## Zadania
a) Odpowiedz na podstawie fragmentu o ryzyku prawnym PHN:
(i) Przy jakiej ulicy i pod jakim numerem leży nieruchomość, w przypadku której ryzyko wypowiedzenia umowy wskazano jako szczególne?
(ii) Jaką zasadę autor każe czytelnikom zapamiętać?
(iii) Przy którym IPO, według autora, wystąpił scenariusz, który teraz się powtarza?
b) Podaj dalszy ciąg fragmentu o ryzyku prawnym PHN, zaczynając od miejsca, w którym się urywa.

## Fragment tekstu
*-*-*

Ze względu na znaczną liczbę nieruchomości wykorzystywanych przez Grupę na podstawie umów użytkowania wieczystego, Grupa nie jest w stanie zapewnić, iż spełniła w przeszłości i spełnia wszystkie zobowiązania określone w takich umowach. W związku z powyższym, Grupa nie może wykluczyć ryzyka wypowiedzenia takich umów przez Skarb Państwa, jednostki samorządu terytorialnego lub ich związki będące stroną takich umów przed upływem okresu, na który zostały zawarte. Takie ryzyka istnieją w szczególności w przypadku jednej z działek wchodzących w skład nieruchomości przy ul. Świętokrzyskiej 36 (wytł. moje BW). Ponadto Grupa nie może zapewnić, iż wszystkie zawarte umowy użytkowania wieczystego zostaną przedłużone na kolejne okresy, jak również że nie zostaną rozwiązane w następstwie roszczeń reprywatyzacyjnych lub innych roszczeń o zwrot takich nieruchomości. (...)

Ważne ryzyko, szczególnie, ze dotyczy sztandarowej inwestycji PHN, która ma wyglądać tak:

zdjęcie: phnsa.pl
Jak widzimy, oszacowanie ryzyka prawnego, szczególnie w grupach o skomplikowanej strukturze i przeszłości, jest niełatwe. Nawet jeżeli nie jesteście w stanie prawidłowo ich ocenić, warto przynajmniej przeczytać czynniki ryzyka w prospekcie! Pamiętajcie o zasadzie: nie inwestuj w coś, czego nie rozumiesz!

P.S. Ważna informacja, podana dziś przez Parkiet: Inwestorzy instytucjonalni ostro negocjują cenę. To dla nas, szaraków, dobra informacja, bo również nasza transza zostanie być może sprzedana taniej. Wydaje się, że powtarza się tutaj scenariusz przy IPO Aliora, gdzie instytucje kręciły nosem na dużą ofertę, a już handel na rynku wtórnym pokazał, że ich ocena spółki jest znacznie lepsza.

*-*-*

Ciąg danych:
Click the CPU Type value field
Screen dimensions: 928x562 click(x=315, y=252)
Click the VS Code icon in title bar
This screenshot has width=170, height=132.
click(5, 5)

*-*-*

## Odpowiedzi do zadań
a)
(i) Przy ul. Świętokrzyskiej 36.
(ii) Nie inwestuj w coś, czego nie rozumiesz.
(iii) Przy IPO Aliora.

b)
_____________
* W literaturze dotyczącej zarządzania ryzykiem, ryzyko prawne określa się nieco inaczej. Nie chcę wchodzić tutaj w szczegóły, sygnalizuję jedynie Czytelnikowi, że używane w niniejszej notce wyrażenie "ryzyko prawne" jest używane zgodnie z potocznym, intuicyjnym jego rozumieniem.


czwartek, 24 stycznia 2013

IPO PHN: czy warto?

Zgodnie z dobrą tradycją zapoczątkowaną na tym blogu w grudniu serią wpisów o IPO Alior Banku i Czerwonej Torebki, przyjrzymy się teraz bliżej kolejnej ofercie publicznej która właśnie się rozpoczęła - mowa o najbliższym debiucie Polskiego Holdingu Nieruchomości S.A. Co nieco, wstępnie, była już o tym mowa tutaj.

FAKTY: Pojawił się już prospekt emisyjny, znamy też maksymalną cenę w transzy detalicznej - 26 zł za akcję, co daje wycenę ok. 1,1 mld zł. Z innych ciekawych newsów - komunikat o lock-upie dla Skarbu Państwa, który gwarantuje, że w ciągu 360 dni od debiutu nie będzie sprzedawał kolejnych akcji PHN. 

Grupa kapitałowa PHN. Źródło: phnsa.pl
Podstawowa działalność grupy to zarządzania powierzchniami biurowymi i magazynowymi. Grupa prowadzi też działalności deweloperską poprzez spółkę zależną Agroman, działającą od 1997 w Warszawie. 

Wspomniana wycena 1,1 mld zł jest podejrzanie niska. Dość chyba powiedzieć, że we wrześniu 2012 roku (sprawozdanie niebadane przez biegłego rewidenta), aktywa spółki wynosiły 2,341 mld zł, przy zadłużeniu na poziomie zaledwie 412 mln zł (co daje aktywa netto na poziomie 1,9 mld zł). Zadłużenie odsetkowe spółki to zaledwie 2,1 mln zł. Dlaczego więc wycena jest niższa od wartości aktywów netto i to o dobre 40%? Skąd taka tania oferta, skoro jeszcze kilka dni temu, analitycy wyceniali spółkę na 1,15-1,7 mld zł?

Odpowiedź kryje się pewnie już w tak rozstrzelonych wycenach. Bardzo trudno oszacować prawdziwą wartość aktywów grupy. W spółce trwa głęboka restrukturyzacja, zarząd planuje zwolnić sporo ludzi i sprzedać nieruchomości warte nawet 700 mln zł. To może sugerować, że w szafie bądź co bądź państwowej spółki kryje się kilka trupów. Z drugiej strony portfolio spółki robi wrażenie, a nieruchomości w Warszawie, Wrocławiu i Gdyni mają duży potencjał rozwoju.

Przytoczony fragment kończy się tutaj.